Ich kenne einen Bach der vor der Abgabe durch den Verein elektrisch abgefischt wurde - der Verein wollte keinen Fisch "zurücklassen". Der neue Pächter wiederum hat aus Prinzip nicht besetzt.

Ich selbst kenne den Bach nun seit 2 - oder sind es schon 3 - Jahren und folgendes war zu beobachten:

Obwohl nicht besetzt wurden finden sich heute (ich meine es ist das 4-te besatzfreie Jahr) ein gesunder und aus für einen Urgesteinsbach wunderbarer Bestand aus Bachforellen, Aiteln und Äschen.

Die Fische sind vorrangig im oberen Teil angetroffen wurden und scheinen sich nach unten hin aus zu breiten.
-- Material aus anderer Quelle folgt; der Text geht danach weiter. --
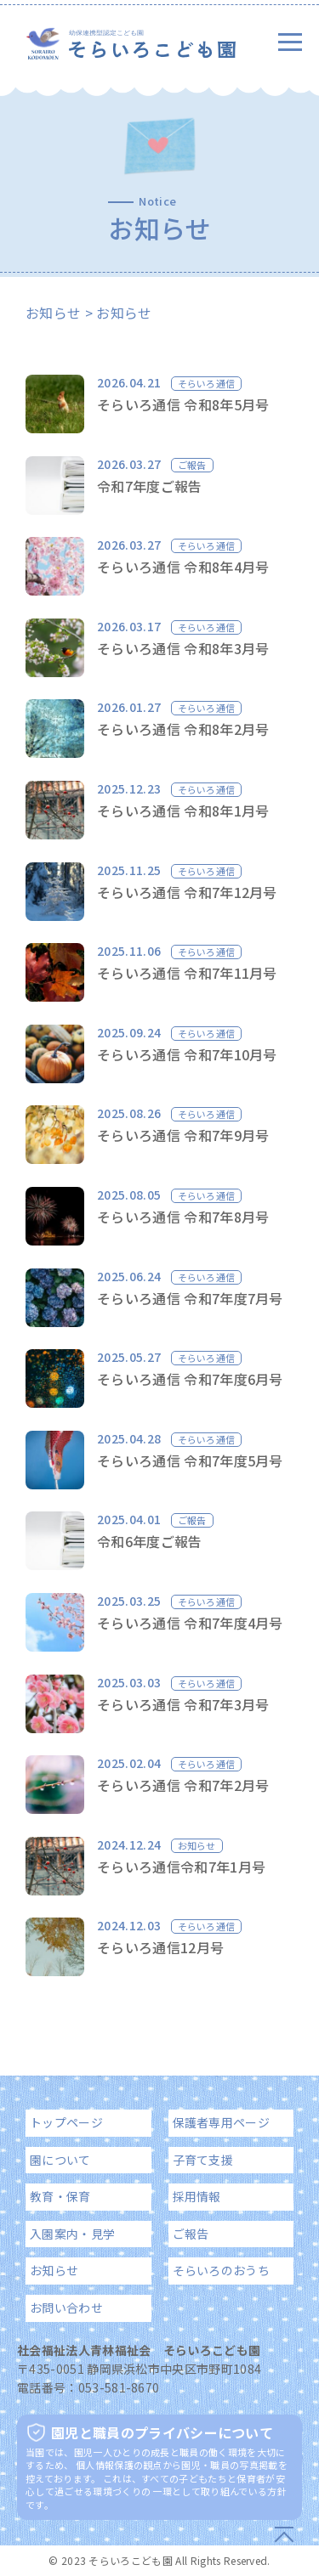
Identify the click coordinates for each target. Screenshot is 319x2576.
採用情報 (197, 2196)
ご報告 (191, 2233)
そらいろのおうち (222, 2270)
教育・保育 (60, 2196)
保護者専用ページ (222, 2122)
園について (60, 2159)
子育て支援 (203, 2159)
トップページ (66, 2122)
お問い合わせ (66, 2307)
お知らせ (53, 312)
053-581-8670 (119, 2387)
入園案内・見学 (72, 2233)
Die Annahme des Pächters ist nun nicht mal zwingend eine Zuwanderung (auch wenn dies sicherlich ebenfalls eine Rolle spielen wird) sondern v.a. die Tatsache dass im oberen Teil mehr kleinere Seitenbäche einfliessen. Diese sind wahrscheinlich die Jugendstätte dieser Fische - auch wenn diese kleinen Gerinnsel nicht danach aussehen.

Somit ein weiterer Faktor in Deiner Gleichung - bzw. die sich daraus ableitende Frage:

Wie sieht es an Deinem Wasser mit Seitenbächen aus? Kann es sein dass diese als Rückzugszone dienen konnten als der Predatorendruck voll da war?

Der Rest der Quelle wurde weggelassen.